«Спасибо вам, длинные, неуютные дороги, до глубины своей русские». МИТРИЧ

Душевная печаль у людей творческих профессий ничуть не меньше, нежели у иных. Однако принято считать, что плоды их трудов едва ли не индульгенция от смерти и забвения. Остаются фильмы… Остаются книги…

Останемся и мы наивными идеалистами, поверим. И возьмёмся за книгу Митрича. За ту бледно-зелёненькую, первую и последнюю до сего дня, значимо говорившую в названии, что «Тут вам не там». Интересно, получил ли автор подтверждение своему заявлению?

Не заметить, что вся она пропитана мистикой, нельзя. В ней каждая строчка, даже самая бытовая, каким-то третьим планом подразумевает тот же самый извечный вопрос: про там. Сдаётся мне, что не обошлось тут без влияния любимого нами Василия Макаровича Шукшина, постоянного пытавшегося «схватить за руку Время», вглядеться в души тех, кто находится на пороге небытия либо молодецки заигрывает с судьбой.
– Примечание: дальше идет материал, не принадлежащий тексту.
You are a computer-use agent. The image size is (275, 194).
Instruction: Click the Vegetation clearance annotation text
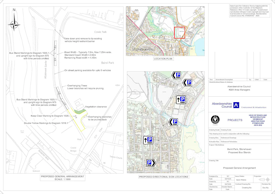[96, 107]
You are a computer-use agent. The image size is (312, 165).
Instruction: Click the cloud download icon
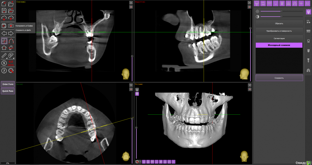click(4, 18)
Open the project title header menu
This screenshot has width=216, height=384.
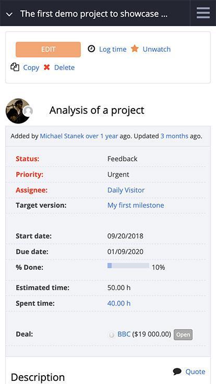pos(94,14)
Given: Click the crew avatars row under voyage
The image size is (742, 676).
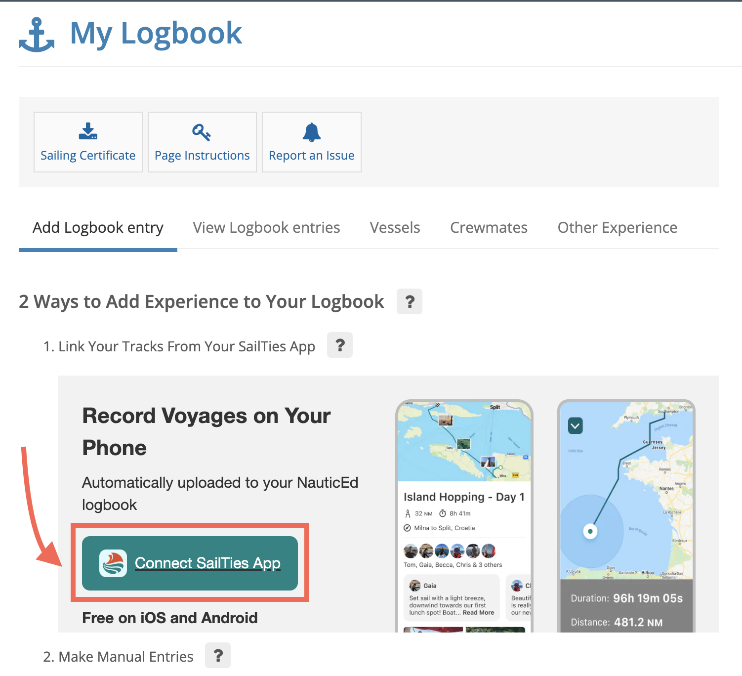Looking at the screenshot, I should (450, 550).
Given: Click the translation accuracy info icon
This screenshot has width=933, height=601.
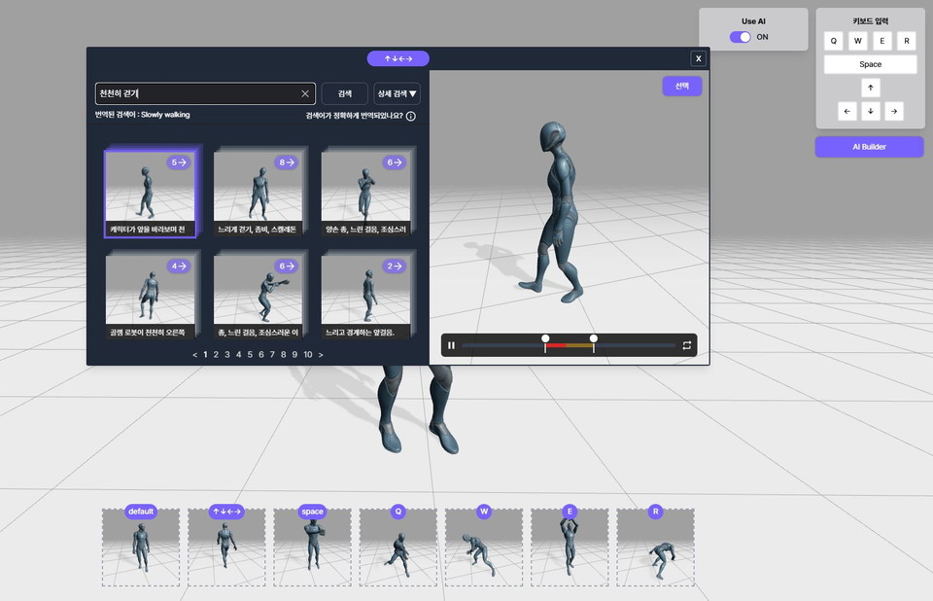Looking at the screenshot, I should tap(411, 116).
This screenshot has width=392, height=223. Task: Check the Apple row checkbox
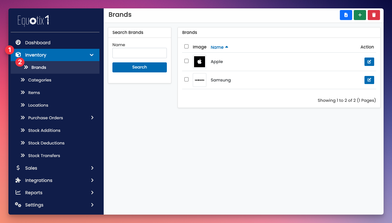(186, 61)
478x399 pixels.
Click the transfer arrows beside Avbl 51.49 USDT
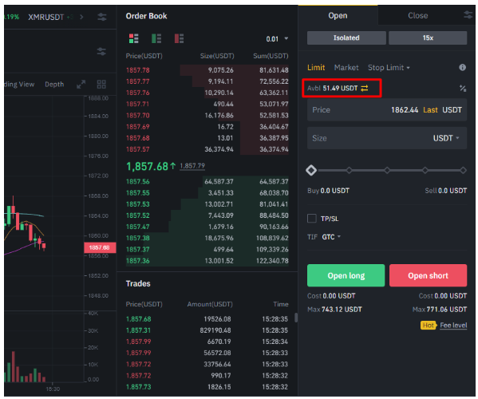point(365,89)
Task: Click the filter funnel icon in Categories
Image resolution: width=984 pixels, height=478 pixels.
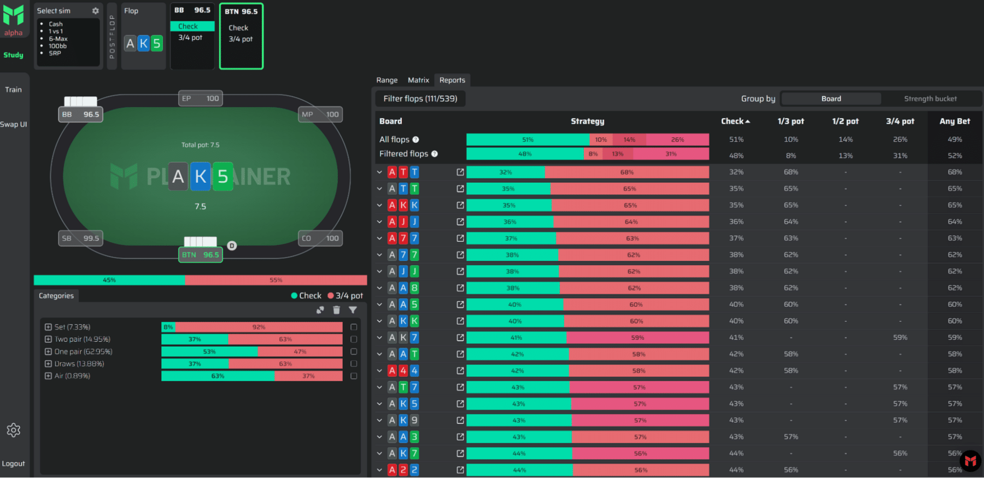Action: (353, 310)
Митрич тоже часто шёл поперёк течения, и в жизни, и в творчестве; бодался с обстоятельствами; не хотел думать и делать, как все; ломал банальные нормы общежития и языка искусства.

Какая там размеренная жизнь, какая среднестатистическая семья! Лишь тоска по ней и досада, что, любя, приносит дорогим людям одни страдания. Похоже, что в глубине души он не очень и верил в возможность обыкновенного счастья, не познав его в детстве. Одни воспоминания о пьяном кровавом бараке могут навсегда сделать из человека душевного инвалида.

Он предпочёл просто не оседать на мятежной земле и быть носимым вольным ветром, как цыгане. Когда вдруг станут досаждать обстоятельства, можно легко сорваться с места и лететь вдаль – ведь там, где нас нет, всегда хорошо. А на то, чтобы опровергнуть это, потребна целая жизнь.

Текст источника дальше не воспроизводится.